● WHAT THE TASK ASKS
Return exactly the lines of the entries, from the one with "How do I perform: Downvote" to the last.

★ ★ ★ ★ ★

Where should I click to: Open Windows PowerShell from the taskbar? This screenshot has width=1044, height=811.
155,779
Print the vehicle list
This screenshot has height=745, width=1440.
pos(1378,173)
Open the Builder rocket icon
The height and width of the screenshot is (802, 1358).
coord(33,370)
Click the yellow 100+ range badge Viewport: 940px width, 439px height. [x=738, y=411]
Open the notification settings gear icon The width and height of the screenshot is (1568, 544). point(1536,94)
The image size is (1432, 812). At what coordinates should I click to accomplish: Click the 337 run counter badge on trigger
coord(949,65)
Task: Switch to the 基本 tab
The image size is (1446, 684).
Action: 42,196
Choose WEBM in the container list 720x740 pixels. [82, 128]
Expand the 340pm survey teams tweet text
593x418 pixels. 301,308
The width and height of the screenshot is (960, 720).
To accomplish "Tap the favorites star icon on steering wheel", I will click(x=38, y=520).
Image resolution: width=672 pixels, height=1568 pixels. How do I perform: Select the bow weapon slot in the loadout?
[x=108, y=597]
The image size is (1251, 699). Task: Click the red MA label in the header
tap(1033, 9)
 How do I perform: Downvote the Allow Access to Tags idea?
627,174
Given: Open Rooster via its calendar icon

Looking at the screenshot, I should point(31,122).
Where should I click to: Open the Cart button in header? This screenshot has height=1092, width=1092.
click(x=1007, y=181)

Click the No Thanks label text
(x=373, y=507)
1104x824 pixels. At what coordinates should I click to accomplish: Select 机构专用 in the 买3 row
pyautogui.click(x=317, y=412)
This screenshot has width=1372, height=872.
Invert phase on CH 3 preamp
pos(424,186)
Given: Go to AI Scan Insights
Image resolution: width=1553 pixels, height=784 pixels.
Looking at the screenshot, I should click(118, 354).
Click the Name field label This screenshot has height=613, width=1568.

★ ★ ★ ★ ★

● WRITTEN RESPONSE
 How do I perform: Downvote the Allow Access to Tags idea?
627,174
Given: Open Rooster via its calendar icon

Looking at the screenshot, I should point(31,122).
Where should I click to: Open the Cart button in header? This screenshot has height=1092, width=1092.
click(x=1007, y=181)

Click the No Thanks label text
(x=373, y=507)
1104x824 pixels. At what coordinates should I click to accomplish: Select 机构专用 in the 买3 row
pyautogui.click(x=317, y=412)
This screenshot has width=1372, height=872.
Invert phase on CH 3 preamp
pos(424,186)
Given: Go to AI Scan Insights
Image resolution: width=1553 pixels, height=784 pixels.
Looking at the screenshot, I should click(118, 354).
Click the Name field label This screenshot has height=613, width=1568.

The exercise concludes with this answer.